Network segmentation: Developer machines shouldn't have the same network access as production infrastructure. If an extension gets compromised, limit what it can reach.
Credential hygiene: Stop storing secrets in environment variables or config files that extensions can read. Use credential managers, temporary tokens, and principle of least privilege. PCI DSS v4.0.1 Requirement 8.3.2 requires authentication for all system components—that includes limiting what credentials live on developer machines.
Monitoring without blocking: Log extension installations, network connections from IDE processes, and file access patterns. You don't need to block everything, but you should know when something unusual happens.
What to do instead
Start with visibility. Before you can enforce controls, you need to know what extensions your developers are using:
Inventory current extensions across your development team. Most organizations discover they have 50+ different extensions installed, many duplicative or abandoned.
Establish a review process for new extensions. This doesn't mean security reviews every extension—it means defining criteria (publisher verification, source code availability, network behavior) and checking them before installation.

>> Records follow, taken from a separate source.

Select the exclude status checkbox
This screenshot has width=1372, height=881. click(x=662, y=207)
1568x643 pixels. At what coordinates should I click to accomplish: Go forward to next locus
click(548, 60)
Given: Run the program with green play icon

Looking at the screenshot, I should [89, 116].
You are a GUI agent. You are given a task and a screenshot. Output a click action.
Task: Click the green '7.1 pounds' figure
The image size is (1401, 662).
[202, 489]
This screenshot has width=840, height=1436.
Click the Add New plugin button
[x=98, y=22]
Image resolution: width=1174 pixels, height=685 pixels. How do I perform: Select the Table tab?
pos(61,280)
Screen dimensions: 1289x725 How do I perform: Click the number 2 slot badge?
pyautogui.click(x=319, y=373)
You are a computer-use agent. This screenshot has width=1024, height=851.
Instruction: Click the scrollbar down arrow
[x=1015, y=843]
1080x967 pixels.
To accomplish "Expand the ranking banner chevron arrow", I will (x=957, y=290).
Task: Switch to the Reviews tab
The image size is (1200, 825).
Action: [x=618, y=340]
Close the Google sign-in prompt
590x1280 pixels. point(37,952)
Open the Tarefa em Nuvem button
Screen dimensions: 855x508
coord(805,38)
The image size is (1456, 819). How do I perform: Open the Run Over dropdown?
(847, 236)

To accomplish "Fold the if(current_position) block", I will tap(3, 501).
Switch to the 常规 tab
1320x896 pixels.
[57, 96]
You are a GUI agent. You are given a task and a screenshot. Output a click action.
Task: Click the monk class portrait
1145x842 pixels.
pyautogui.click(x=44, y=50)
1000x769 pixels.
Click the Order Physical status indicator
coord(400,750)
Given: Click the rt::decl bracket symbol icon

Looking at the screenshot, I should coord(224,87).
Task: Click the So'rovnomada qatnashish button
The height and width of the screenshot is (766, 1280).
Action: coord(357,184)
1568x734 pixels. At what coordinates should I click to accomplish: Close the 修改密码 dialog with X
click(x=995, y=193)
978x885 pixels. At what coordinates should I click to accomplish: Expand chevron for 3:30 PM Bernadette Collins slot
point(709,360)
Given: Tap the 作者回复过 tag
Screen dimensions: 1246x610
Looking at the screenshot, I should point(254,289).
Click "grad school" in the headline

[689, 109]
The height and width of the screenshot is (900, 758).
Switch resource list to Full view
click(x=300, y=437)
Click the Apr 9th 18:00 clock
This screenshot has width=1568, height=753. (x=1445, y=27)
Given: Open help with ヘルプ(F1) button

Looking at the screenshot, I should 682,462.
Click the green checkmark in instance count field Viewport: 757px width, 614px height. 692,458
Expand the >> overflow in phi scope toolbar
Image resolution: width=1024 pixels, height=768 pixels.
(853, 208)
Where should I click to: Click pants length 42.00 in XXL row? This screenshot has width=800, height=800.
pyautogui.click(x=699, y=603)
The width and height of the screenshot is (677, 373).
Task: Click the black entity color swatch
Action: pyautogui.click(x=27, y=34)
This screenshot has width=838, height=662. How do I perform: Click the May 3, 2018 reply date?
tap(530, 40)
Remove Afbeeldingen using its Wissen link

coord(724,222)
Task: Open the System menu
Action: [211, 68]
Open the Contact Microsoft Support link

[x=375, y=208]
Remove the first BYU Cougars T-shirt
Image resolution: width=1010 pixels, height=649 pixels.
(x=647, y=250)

Implement technical controls where they matter most:
- Remove secrets from developer environments (use secret managers and temporary credentials)
- Segment network access so compromised developer machines can't reach production infrastructure
- Monitor for unusual behavior (extensions making unexpected network connections, accessing files outside the project directory)
Create an approved extensions list starting with the 10-15 most common tools your team uses. Review them once, document the decision, and make installation straightforward.
Plan for incidents because assuming you'll catch everything is the sixth myth. When (not if) a malicious extension gets installed, how quickly can you identify affected machines, revoke credentials, and assess impact?
The GlassWorm campaign added 73 fraudulent extensions to a single marketplace, with activations happening over multiple weeks. The Eclipse Foundation was notified and will remove them—but the attackers will upload more, to this marketplace and others. The question isn't whether malicious extensions exist. It's whether your security program acknowledges that IDE extensions are now a primary attack vector and deserves the same attention you give to other supply chain risks.